Lack of financial resources does not have to be a hindrance to communities when deciding to take on development or rehab project. Many developers/investors will tap “OPM” (other people’s money) when taking on a real estate project. With the political power that a community can collectively harness, many funding resources will become available for projects. For example, Miracle on Craig Street, a group of community residents from the Hamilton Hill neighborhood of Schenectady, NY want to re-open a community center that was foreclosed by the City of Schenectady. Miracle on Craig Street is a client of the Albany Law Community Development Clinic. Initially, they raised $30K through community donations. Since then, the group has learned about other potential funding sources (i.e., government, private foundations, etc.) that are available for the group’s project. Communities have the opportunities to collectively bring the amenities and services to their areas. However, time will play an issue when it comes to community-led development efforts.

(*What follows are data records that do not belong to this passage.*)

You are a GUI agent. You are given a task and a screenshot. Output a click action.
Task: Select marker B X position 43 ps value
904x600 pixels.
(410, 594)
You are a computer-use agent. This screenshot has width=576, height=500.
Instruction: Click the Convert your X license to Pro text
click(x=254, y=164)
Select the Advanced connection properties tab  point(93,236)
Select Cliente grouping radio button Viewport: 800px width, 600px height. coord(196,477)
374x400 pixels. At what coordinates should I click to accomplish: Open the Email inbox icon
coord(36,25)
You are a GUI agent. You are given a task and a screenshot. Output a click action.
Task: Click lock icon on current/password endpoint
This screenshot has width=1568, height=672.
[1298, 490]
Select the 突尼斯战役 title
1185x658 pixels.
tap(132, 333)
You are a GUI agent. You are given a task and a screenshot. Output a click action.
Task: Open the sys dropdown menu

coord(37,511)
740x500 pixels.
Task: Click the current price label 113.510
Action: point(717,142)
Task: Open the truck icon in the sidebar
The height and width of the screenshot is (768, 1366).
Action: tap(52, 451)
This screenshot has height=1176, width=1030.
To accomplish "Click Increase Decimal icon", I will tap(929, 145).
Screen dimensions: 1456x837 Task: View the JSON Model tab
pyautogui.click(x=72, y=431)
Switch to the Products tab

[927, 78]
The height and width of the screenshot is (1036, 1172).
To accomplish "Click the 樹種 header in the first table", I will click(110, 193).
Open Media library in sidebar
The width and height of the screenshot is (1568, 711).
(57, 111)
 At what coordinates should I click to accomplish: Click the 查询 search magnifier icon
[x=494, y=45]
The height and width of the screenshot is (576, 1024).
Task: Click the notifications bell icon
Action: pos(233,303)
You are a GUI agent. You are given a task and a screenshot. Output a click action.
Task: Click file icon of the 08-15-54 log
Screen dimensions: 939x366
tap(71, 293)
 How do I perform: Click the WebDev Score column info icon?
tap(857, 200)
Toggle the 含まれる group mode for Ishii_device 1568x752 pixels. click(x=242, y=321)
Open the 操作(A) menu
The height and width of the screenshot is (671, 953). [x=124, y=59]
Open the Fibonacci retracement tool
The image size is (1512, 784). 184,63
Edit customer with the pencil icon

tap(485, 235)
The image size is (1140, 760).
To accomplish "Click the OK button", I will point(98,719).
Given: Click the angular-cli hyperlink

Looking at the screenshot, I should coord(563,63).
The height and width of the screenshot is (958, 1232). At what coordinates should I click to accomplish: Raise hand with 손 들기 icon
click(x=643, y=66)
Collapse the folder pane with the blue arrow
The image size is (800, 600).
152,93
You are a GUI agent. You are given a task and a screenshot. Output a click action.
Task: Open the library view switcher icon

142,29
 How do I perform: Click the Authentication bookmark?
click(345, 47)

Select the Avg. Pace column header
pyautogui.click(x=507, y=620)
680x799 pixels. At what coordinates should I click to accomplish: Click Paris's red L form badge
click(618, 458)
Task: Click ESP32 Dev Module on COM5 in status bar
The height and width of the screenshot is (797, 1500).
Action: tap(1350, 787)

The longer it takes for decisions to be made in real estate, the more expensive it becomes to complete the project or the more likely the property ends up in another developer/investor’s possession. With a community-led development effort, time could become an issue when more people are required to approve issues that could arise during a real estate project. However, community-led development can avoid the political issues that traditional developers face when pursuing a development project. Depending on the government approvals needed for a project, traditional developers have to spend time obtaining community support and support from elected officials when seeking approvals for their projects. A community-led development project would have the community-backing from the beginning and elected officials would be more inclined to support the projects of its constituents compared to out-of-town developer/investor.

Too often, the focus of community and economic development in low-income communities is to bring developers from outside the community and give them every single subsidy possible to develop within the community. However, we have seen of how these same developers will abandon those communities when it does not fit their bottom line.  Why not flip the script and give the resilient residents and groups a bigger share of the resources to bring their own plans to fruition?